Source code in optimus_dl/recipe/eval/base.py
def run_lm_eval(self) -> dict:
    """Run standard benchmarks using the lm_eval harness.

    Sets up the distributed environment (even if single-device), builds the
    model, executes the tasks, and saves results.

    Returns:
        Dictionary containing evaluation metrics and results.
    """
    try:
        from lm_eval import evaluator
    except ImportError as err:
        raise ImportError(
            "lm_eval is required for evaluation. Install with: pip install lm_eval"
        ) from err

    # Build model
    collective = build_best_collective(
        device=None if self.cfg.common.use_gpu else torch.device("cpu"),
        config=DistributedConfig(),
    )
    model = self.build_eval_model(collective=collective)

    logger.info(f"Running lm_eval on tasks: {self.cfg.lm_eval.tasks}")
    logger.info(f"Few-shot examples: {self.cfg.lm_eval.num_fewshot}")

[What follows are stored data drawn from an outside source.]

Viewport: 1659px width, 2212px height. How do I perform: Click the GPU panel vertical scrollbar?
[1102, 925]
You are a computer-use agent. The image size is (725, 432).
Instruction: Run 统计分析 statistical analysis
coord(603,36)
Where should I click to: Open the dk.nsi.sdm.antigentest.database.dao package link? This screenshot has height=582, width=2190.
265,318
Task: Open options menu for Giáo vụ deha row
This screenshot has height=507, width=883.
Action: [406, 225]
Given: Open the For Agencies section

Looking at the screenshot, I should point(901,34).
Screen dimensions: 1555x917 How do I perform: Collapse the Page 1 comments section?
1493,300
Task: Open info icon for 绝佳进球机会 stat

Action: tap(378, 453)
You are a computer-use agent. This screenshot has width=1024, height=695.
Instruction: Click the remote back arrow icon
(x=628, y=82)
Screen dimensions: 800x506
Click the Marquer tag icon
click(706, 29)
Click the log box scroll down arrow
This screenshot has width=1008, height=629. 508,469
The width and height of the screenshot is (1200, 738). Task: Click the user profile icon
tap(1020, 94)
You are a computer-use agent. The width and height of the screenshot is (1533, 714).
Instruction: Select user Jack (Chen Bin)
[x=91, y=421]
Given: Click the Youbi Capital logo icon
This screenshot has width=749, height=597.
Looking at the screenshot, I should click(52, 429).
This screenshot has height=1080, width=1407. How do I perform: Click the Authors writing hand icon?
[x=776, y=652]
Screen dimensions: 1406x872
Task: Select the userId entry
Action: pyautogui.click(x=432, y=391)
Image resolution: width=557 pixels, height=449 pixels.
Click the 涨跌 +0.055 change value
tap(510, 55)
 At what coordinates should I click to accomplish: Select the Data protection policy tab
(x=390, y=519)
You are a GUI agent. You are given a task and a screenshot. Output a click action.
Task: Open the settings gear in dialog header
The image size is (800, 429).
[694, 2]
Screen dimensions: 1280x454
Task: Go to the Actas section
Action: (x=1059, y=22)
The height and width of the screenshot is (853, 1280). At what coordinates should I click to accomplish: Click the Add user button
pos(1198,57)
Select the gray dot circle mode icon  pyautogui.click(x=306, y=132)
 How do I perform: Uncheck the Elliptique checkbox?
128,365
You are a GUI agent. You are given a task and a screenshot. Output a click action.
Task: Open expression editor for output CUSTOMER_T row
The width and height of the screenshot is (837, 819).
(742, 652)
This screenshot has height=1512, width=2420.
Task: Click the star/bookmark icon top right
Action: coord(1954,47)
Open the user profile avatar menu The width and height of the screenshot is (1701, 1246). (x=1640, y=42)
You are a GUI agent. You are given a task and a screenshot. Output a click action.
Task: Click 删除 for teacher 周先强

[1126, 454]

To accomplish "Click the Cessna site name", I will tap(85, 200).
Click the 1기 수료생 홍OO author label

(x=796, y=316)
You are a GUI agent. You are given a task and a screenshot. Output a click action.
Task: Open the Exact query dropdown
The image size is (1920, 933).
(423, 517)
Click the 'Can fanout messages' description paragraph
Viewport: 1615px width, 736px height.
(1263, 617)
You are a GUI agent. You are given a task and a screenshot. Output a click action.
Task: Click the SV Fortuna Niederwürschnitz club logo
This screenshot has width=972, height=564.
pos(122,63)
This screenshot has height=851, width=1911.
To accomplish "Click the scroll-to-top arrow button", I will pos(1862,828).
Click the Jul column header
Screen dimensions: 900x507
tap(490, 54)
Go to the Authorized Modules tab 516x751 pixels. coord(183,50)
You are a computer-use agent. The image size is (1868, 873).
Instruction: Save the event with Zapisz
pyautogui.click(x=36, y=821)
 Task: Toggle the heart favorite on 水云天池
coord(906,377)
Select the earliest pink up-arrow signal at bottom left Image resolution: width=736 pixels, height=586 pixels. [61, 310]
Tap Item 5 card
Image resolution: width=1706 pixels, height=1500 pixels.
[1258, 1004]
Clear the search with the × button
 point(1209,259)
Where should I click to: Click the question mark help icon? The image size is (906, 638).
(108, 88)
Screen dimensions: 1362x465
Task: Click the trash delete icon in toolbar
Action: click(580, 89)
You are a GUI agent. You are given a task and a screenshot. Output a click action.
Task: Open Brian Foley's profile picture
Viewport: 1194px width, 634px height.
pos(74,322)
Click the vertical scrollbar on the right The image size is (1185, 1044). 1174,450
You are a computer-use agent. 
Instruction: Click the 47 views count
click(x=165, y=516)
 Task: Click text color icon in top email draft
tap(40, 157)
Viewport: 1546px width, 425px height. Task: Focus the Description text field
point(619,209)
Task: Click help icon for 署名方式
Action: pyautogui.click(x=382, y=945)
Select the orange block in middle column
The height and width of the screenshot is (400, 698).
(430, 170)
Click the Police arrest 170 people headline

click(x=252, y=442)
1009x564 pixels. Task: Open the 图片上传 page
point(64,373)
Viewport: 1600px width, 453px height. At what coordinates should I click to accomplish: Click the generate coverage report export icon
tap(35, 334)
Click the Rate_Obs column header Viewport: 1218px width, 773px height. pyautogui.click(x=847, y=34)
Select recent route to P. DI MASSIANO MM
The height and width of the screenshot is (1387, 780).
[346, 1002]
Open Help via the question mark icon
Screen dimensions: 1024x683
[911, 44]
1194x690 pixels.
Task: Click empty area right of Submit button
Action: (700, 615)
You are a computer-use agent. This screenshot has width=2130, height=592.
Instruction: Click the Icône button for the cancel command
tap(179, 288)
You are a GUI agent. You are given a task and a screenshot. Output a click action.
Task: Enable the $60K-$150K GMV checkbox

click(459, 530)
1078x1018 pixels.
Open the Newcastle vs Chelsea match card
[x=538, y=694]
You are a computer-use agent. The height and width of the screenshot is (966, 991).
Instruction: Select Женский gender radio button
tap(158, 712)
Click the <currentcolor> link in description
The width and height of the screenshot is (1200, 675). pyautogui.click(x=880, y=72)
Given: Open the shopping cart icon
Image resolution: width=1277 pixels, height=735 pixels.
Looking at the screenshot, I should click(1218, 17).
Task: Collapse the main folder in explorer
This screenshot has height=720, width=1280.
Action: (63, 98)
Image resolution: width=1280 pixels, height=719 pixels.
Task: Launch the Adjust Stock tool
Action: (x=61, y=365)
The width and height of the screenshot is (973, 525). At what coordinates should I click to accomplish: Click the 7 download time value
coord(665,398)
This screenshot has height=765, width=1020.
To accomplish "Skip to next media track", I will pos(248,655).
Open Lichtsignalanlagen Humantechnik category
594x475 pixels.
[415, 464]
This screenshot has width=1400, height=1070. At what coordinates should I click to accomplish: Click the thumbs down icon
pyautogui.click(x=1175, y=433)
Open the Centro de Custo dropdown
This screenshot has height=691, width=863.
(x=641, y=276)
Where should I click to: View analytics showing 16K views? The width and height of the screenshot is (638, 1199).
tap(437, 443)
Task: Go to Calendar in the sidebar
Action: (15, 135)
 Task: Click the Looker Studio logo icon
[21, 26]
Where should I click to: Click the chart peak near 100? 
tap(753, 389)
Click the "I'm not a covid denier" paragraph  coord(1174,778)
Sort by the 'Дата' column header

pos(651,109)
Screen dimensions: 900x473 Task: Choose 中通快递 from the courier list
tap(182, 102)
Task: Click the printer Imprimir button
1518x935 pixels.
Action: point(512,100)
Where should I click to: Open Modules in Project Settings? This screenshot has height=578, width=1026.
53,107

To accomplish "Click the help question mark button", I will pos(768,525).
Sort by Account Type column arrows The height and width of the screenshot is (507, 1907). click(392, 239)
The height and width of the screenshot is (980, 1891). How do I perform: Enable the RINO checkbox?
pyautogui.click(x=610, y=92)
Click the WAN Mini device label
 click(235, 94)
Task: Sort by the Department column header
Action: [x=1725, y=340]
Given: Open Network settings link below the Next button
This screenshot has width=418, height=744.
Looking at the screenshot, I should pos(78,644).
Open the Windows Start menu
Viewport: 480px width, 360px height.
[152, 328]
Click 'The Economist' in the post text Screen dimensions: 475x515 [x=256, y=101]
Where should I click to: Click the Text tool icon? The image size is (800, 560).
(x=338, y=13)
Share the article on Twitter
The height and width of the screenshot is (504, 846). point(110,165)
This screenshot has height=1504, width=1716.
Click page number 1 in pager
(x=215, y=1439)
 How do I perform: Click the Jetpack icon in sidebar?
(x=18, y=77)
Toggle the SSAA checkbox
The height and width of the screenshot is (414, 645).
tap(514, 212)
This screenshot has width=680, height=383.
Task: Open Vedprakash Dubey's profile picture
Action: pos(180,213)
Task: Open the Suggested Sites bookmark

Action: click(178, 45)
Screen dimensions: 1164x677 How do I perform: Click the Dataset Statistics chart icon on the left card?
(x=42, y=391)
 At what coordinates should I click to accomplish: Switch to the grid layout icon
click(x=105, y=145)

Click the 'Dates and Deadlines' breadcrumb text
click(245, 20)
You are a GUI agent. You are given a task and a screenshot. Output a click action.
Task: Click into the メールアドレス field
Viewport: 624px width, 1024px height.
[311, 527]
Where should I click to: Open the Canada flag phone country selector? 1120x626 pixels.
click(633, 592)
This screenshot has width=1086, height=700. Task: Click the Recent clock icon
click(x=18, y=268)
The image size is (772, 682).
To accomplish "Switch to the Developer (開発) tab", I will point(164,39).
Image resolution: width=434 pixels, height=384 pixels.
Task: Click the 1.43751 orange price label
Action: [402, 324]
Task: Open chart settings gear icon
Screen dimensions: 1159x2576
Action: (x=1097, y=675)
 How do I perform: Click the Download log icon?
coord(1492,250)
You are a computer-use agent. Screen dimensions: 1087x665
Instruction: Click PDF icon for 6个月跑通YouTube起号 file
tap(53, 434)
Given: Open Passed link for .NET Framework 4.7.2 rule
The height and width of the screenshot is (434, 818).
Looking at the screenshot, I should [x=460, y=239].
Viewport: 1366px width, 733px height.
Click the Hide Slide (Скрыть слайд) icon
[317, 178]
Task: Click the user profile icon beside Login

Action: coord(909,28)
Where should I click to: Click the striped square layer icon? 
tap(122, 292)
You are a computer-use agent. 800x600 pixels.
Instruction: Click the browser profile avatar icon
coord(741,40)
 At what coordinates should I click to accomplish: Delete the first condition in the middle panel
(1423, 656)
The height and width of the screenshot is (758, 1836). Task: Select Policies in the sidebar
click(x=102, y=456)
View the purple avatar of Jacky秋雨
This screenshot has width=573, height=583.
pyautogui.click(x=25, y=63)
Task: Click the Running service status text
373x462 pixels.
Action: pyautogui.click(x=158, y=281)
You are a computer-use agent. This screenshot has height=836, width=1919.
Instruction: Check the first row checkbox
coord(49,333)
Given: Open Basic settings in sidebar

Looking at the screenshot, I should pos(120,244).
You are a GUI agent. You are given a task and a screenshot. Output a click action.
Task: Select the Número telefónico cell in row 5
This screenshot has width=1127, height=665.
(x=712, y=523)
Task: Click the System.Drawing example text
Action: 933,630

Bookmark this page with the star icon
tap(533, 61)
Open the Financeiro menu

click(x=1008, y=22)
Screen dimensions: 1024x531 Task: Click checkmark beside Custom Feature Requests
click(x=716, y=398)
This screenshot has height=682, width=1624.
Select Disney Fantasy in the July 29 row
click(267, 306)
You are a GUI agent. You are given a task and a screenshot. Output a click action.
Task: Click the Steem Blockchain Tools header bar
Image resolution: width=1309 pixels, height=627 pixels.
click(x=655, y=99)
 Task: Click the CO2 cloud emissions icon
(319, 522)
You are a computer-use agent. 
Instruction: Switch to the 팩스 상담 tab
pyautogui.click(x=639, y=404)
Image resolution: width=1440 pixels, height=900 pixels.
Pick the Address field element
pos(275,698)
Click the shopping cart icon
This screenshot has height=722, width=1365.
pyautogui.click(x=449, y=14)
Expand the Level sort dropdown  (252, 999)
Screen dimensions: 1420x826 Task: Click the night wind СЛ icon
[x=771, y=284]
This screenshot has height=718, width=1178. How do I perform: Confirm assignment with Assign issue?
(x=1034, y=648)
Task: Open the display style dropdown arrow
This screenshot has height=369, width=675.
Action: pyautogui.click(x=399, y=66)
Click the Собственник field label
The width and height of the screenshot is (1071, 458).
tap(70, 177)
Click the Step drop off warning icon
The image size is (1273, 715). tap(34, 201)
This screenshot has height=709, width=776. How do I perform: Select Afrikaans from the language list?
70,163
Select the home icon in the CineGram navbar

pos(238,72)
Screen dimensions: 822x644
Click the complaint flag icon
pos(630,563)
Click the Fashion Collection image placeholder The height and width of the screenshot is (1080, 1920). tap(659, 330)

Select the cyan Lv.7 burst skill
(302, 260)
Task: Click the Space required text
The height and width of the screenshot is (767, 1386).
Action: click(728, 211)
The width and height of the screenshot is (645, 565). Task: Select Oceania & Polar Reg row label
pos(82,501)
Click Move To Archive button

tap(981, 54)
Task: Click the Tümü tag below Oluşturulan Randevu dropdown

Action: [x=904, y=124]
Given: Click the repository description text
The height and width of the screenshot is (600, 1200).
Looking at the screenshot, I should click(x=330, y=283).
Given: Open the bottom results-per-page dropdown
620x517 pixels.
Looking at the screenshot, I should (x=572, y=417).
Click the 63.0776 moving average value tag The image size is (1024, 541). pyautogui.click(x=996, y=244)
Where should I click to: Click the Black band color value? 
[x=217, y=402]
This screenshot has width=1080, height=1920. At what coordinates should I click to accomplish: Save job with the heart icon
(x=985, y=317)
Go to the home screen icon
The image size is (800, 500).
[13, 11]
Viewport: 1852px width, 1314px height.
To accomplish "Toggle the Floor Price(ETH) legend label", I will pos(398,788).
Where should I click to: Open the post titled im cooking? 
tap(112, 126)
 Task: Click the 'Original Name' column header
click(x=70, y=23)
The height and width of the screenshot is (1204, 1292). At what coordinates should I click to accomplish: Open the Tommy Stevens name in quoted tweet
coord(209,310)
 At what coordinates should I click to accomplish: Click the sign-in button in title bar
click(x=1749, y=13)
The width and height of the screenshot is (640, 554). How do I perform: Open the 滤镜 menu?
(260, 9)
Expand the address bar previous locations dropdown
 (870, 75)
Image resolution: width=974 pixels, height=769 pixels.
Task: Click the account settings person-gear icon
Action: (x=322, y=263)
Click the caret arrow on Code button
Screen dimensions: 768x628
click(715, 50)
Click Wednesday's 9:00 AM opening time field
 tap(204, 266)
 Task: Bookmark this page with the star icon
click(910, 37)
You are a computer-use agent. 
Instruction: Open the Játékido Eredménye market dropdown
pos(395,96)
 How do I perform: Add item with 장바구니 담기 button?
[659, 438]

    # Convert tasks to proper format for lm_eval
    raw_tasks = self.cfg.lm_eval.tasks
    if isinstance(raw_tasks, str):
        tasks = [raw_tasks]
    else:
        # Convert to list of strings, handling any nested structure
        tasks = []
        for task in raw_tasks:
            if isinstance(task, str):
                tasks.append(task)
            else:
                tasks.append(str(task))

    # Run evaluation
    results = evaluator.simple_evaluate(
        model=model,
        tasks=tasks,
        num_fewshot=self.cfg.lm_eval.num_fewshot,
        batch_size=self.cfg.lm_eval.batch_size,
        limit=self.cfg.lm_eval.limit,
        device=collective.default_device,
        use_cache=None,  # Disable caching for now
        # verbosity="INFO",
    )

    if results is None:
        raise RuntimeError("Evaluation returned no results")

    # Save results if output path is specified
    if self.cfg.lm_eval.output_path:
        import json

        output_path = Path(self.cfg.lm_eval.output_path)
        output_path.parent.mkdir(parents=True, exist_ok=True)

        with open(output_path, "w") as f:
            json.dump(results, f, indent=2)
        logger.info(f"Results saved to: {output_path}")

    return results

Modules and Sub-packages

  • base: Evaluation recipe for LLM Baselines models.
  • config: Configuration for evaluation recipe.